Background: Patients with severe COVID-19 may develop lung fibrosis. Pirfenidone is an anti-fibrotic drug approved for idiopathic pulmonary fibrosis. The efficacy and safety of pirfenidone in patients with fibrotic interstitial lung changes after recovery from severe COVID-19 pneumonia were evaluated.

Methods: This was a phase 2, double-blind, placebo-controlled, Spanish multicentre clinical trial. Patients were randomised to receive pirfenidone or placebo (2:1) for 24 weeks. The primary end-point was the proportion of patients that improved, considered when percentage change in forced vital capacity (FVC) was ≥10% and/or any reduction in the fibrotic score on chest high-resolution computed tomography (HRCT). Secondary end-points included health-related quality of life (HRQoL), exercise capacity and drug safety profile.

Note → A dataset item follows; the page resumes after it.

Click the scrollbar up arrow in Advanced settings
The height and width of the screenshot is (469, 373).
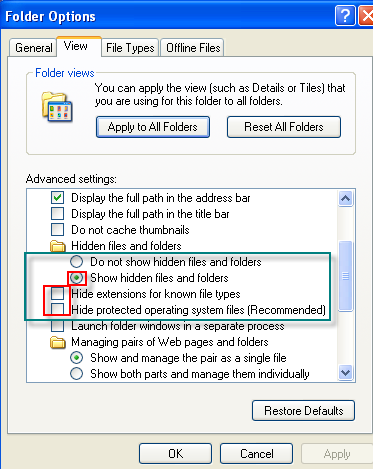(x=346, y=199)
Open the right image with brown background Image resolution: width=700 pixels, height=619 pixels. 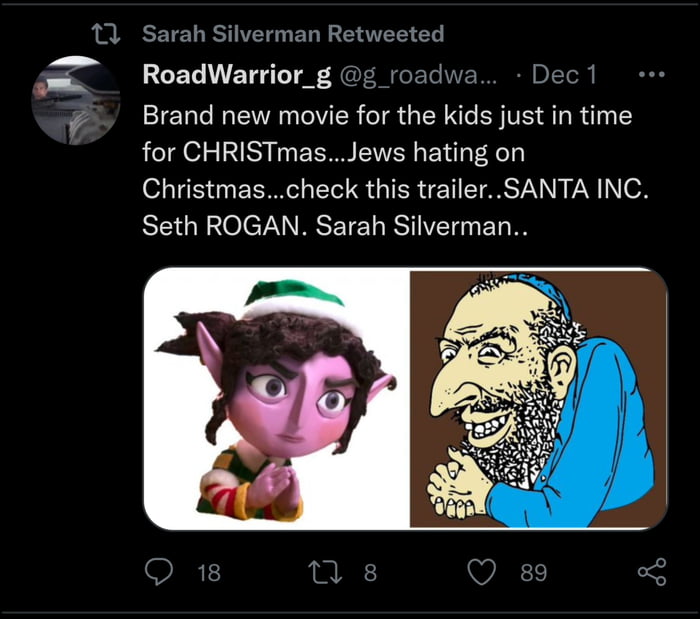click(538, 398)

Results: From 119 eligible patients, 113 were randomised and 103 were analysed (pirfenidone n=69 and placebo n=34). Most patients were male (73.5%) and were receiving low-dose prednisone; mean age was 63.7 years and mean body mass index was 29 kg·m^-2. The percentage of patients that improved was similar in the pirfenidone and placebo groups (79.7% versus 82.3%, respectively). The mean predicted FVC increased by 12.74±20.6% with pirfenidone and 4.35±22.3% with placebo (p=0.071), and the HRCT (%) fibrotic score decreased by 5.44±3.69% with pirfenidone and 2.57±2.59% with placebo (p=0.52). Clinically meaningful improvement in HRQoL was not statistically different (55.2% in the pirfenidone group and 39.4% in the placebo group). Exercise capacity, adverse events and hospitalisations were similar between groups. No deaths were reported.

Conclusions: The overall improvements in lung function and HRCT fibrotic score after 6 months with pirfenidone were not significantly different than with placebo.

Overview of the study.

FIGURE 1

Patient flowchart. From 119 subjects initially screened, six subjects were excluded: withdrawal of consent (n=3), abnormal biochemical blood analysis (n=2) and history of angioedema (n=1). Finally, 113 subjects were randomised. Patients discontinued the study prematurely due to the following reasons: toxicity in four patients (3.5%) in the pirfenidone group and in three patients (2.7%) in the placebo group, and consent withdrawal in three patients (3.5%) in the pirfenidone group. FVC: forced vital capacity; ITT: intention-to-treat; mITT: modified intention-to-treat.

FIGURE 2

Mean difference in forced vital capacity (FVC) between visits 1 and 3. Error bars represent 95% confidence intervals.